| YOUR INSTRUCTIONS |
Please give the data again exactly, with no line dropped.

| DATA RECORDS |

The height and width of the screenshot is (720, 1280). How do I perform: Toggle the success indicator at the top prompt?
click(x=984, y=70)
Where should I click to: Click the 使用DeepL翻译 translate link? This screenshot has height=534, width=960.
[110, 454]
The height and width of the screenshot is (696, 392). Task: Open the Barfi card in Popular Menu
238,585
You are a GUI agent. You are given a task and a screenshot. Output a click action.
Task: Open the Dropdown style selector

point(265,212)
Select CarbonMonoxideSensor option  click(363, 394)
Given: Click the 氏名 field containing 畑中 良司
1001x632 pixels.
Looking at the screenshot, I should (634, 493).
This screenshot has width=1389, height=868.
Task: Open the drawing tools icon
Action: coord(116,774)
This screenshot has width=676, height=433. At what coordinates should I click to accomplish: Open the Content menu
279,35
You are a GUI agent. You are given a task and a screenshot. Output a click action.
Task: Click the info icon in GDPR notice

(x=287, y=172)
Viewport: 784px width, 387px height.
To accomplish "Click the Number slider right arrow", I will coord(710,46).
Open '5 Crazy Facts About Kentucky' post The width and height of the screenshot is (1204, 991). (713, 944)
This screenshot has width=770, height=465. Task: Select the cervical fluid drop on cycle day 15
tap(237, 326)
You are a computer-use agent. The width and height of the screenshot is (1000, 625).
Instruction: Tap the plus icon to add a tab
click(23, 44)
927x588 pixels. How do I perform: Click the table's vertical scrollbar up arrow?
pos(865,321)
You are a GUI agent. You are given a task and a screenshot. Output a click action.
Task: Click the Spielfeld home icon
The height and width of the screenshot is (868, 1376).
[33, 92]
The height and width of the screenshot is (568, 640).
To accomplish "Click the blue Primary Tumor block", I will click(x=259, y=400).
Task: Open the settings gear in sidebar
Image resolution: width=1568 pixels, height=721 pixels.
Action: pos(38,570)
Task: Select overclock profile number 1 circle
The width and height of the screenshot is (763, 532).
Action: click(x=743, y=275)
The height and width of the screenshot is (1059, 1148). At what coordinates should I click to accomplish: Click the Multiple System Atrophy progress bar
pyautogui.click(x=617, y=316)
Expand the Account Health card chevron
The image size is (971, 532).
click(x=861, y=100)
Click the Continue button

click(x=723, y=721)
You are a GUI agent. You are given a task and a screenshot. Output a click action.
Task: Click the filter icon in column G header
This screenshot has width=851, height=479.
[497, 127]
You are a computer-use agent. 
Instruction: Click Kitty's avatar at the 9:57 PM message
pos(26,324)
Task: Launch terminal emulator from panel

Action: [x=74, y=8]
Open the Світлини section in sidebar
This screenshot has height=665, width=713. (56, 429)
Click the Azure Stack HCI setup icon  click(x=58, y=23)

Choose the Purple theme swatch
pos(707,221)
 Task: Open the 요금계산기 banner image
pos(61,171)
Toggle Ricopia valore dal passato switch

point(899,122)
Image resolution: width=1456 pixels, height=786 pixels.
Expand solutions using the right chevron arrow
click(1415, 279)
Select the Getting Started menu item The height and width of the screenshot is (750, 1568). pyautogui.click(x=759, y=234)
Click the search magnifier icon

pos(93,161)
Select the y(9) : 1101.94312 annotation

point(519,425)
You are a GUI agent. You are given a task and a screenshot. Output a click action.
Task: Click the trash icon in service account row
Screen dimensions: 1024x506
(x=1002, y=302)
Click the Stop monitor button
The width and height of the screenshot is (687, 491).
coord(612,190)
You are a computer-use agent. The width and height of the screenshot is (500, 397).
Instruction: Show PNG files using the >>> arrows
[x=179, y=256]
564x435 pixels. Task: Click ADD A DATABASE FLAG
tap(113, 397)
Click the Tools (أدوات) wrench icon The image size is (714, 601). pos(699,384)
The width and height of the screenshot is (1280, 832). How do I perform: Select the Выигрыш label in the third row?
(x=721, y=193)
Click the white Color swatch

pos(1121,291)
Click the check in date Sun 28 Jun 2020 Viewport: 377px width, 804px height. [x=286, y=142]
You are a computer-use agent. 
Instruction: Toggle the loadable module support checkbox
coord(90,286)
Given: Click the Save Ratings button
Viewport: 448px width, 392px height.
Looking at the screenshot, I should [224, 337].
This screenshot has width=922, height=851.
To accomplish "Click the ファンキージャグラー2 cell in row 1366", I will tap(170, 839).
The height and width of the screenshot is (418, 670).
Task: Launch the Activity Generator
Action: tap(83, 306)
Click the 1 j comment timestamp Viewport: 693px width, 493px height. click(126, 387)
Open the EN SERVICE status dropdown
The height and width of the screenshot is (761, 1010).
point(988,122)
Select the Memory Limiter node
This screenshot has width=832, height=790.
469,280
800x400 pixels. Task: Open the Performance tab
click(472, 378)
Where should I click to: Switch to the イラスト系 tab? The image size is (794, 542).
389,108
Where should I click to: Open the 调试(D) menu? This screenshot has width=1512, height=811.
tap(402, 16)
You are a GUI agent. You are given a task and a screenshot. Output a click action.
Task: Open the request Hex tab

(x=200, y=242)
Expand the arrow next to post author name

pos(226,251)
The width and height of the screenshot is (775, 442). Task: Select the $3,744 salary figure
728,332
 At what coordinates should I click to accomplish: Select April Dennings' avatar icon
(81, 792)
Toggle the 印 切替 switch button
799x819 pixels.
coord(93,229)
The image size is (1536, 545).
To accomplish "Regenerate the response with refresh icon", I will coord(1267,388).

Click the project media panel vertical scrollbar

| EXERCISE ANSWER |
The height and width of the screenshot is (720, 1280). How do I perform: Toggle the success indicator at the top prompt?
click(x=984, y=70)
Where should I click to: Click the 使用DeepL翻译 translate link? This screenshot has height=534, width=960.
[110, 454]
The height and width of the screenshot is (696, 392). Task: Open the Barfi card in Popular Menu
238,585
You are a GUI agent. You are given a task and a screenshot. Output a click action.
Task: Open the Dropdown style selector

point(265,212)
Select CarbonMonoxideSensor option  click(363, 394)
Given: Click the 氏名 field containing 畑中 良司
1001x632 pixels.
Looking at the screenshot, I should (634, 493).
This screenshot has width=1389, height=868.
Task: Open the drawing tools icon
Action: coord(116,774)
This screenshot has width=676, height=433. At what coordinates should I click to accomplish: Open the Content menu
279,35
You are a GUI agent. You are given a task and a screenshot. Output a click action.
Task: Click the info icon in GDPR notice

(x=287, y=172)
Viewport: 784px width, 387px height.
To accomplish "Click the Number slider right arrow", I will coord(710,46).
Open '5 Crazy Facts About Kentucky' post The width and height of the screenshot is (1204, 991). (713, 944)
This screenshot has width=770, height=465. Task: Select the cervical fluid drop on cycle day 15
tap(237, 326)
You are a computer-use agent. The width and height of the screenshot is (1000, 625).
Instruction: Tap the plus icon to add a tab
click(23, 44)
927x588 pixels. How do I perform: Click the table's vertical scrollbar up arrow?
pos(865,321)
You are a GUI agent. You are given a task and a screenshot. Output a click action.
Task: Click the Spielfeld home icon
The height and width of the screenshot is (868, 1376).
[33, 92]
The height and width of the screenshot is (568, 640).
To accomplish "Click the blue Primary Tumor block", I will click(x=259, y=400).
Task: Open the settings gear in sidebar
Image resolution: width=1568 pixels, height=721 pixels.
Action: pos(38,570)
Task: Select overclock profile number 1 circle
The width and height of the screenshot is (763, 532).
Action: click(x=743, y=275)
The height and width of the screenshot is (1059, 1148). At what coordinates should I click to accomplish: Click the Multiple System Atrophy progress bar
pyautogui.click(x=617, y=316)
Expand the Account Health card chevron
The image size is (971, 532).
click(x=861, y=100)
Click the Continue button

click(x=723, y=721)
You are a GUI agent. You are given a task and a screenshot. Output a click action.
Task: Click the filter icon in column G header
This screenshot has width=851, height=479.
[497, 127]
You are a computer-use agent. 
Instruction: Click Kitty's avatar at the 9:57 PM message
pos(26,324)
Task: Launch terminal emulator from panel

Action: [x=74, y=8]
Open the Світлини section in sidebar
This screenshot has height=665, width=713. (56, 429)
Click the Azure Stack HCI setup icon  click(x=58, y=23)

Choose the Purple theme swatch
pos(707,221)
 Task: Open the 요금계산기 banner image
pos(61,171)
Toggle Ricopia valore dal passato switch

point(899,122)
Image resolution: width=1456 pixels, height=786 pixels.
Expand solutions using the right chevron arrow
click(1415, 279)
Select the Getting Started menu item The height and width of the screenshot is (750, 1568). pyautogui.click(x=759, y=234)
Click the search magnifier icon

pos(93,161)
Select the y(9) : 1101.94312 annotation

point(519,425)
You are a GUI agent. You are given a task and a screenshot. Output a click action.
Task: Click the trash icon in service account row
Screen dimensions: 1024x506
(x=1002, y=302)
Click the Stop monitor button
The width and height of the screenshot is (687, 491).
coord(612,190)
You are a computer-use agent. The width and height of the screenshot is (500, 397).
Instruction: Show PNG files using the >>> arrows
[x=179, y=256]
564x435 pixels. Task: Click ADD A DATABASE FLAG
tap(113, 397)
Click the Tools (أدوات) wrench icon The image size is (714, 601). pos(699,384)
The width and height of the screenshot is (1280, 832). How do I perform: Select the Выигрыш label in the third row?
(x=721, y=193)
Click the white Color swatch

pos(1121,291)
Click the check in date Sun 28 Jun 2020 Viewport: 377px width, 804px height. [x=286, y=142]
You are a computer-use agent. 
Instruction: Toggle the loadable module support checkbox
coord(90,286)
Given: Click the Save Ratings button
Viewport: 448px width, 392px height.
Looking at the screenshot, I should [224, 337].
This screenshot has width=922, height=851.
To accomplish "Click the ファンキージャグラー2 cell in row 1366", I will tap(170, 839).
The height and width of the screenshot is (418, 670).
Task: Launch the Activity Generator
Action: tap(83, 306)
Click the 1 j comment timestamp Viewport: 693px width, 493px height. click(126, 387)
Open the EN SERVICE status dropdown
The height and width of the screenshot is (761, 1010).
point(988,122)
Select the Memory Limiter node
This screenshot has width=832, height=790.
469,280
800x400 pixels. Task: Open the Performance tab
click(472, 378)
Where should I click to: Switch to the イラスト系 tab? The image size is (794, 542).
389,108
Where should I click to: Open the 调试(D) menu? This screenshot has width=1512, height=811.
tap(402, 16)
You are a GUI agent. You are given a task and a screenshot. Output a click action.
Task: Open the request Hex tab

(x=200, y=242)
Expand the arrow next to post author name

pos(226,251)
The width and height of the screenshot is (775, 442). Task: Select the $3,744 salary figure
728,332
 At what coordinates should I click to accomplish: Select April Dennings' avatar icon
(81, 792)
Toggle the 印 切替 switch button
799x819 pixels.
coord(93,229)
The image size is (1536, 545).
To accomplish "Regenerate the response with refresh icon", I will coord(1267,388).

Click the project media panel vertical scrollbar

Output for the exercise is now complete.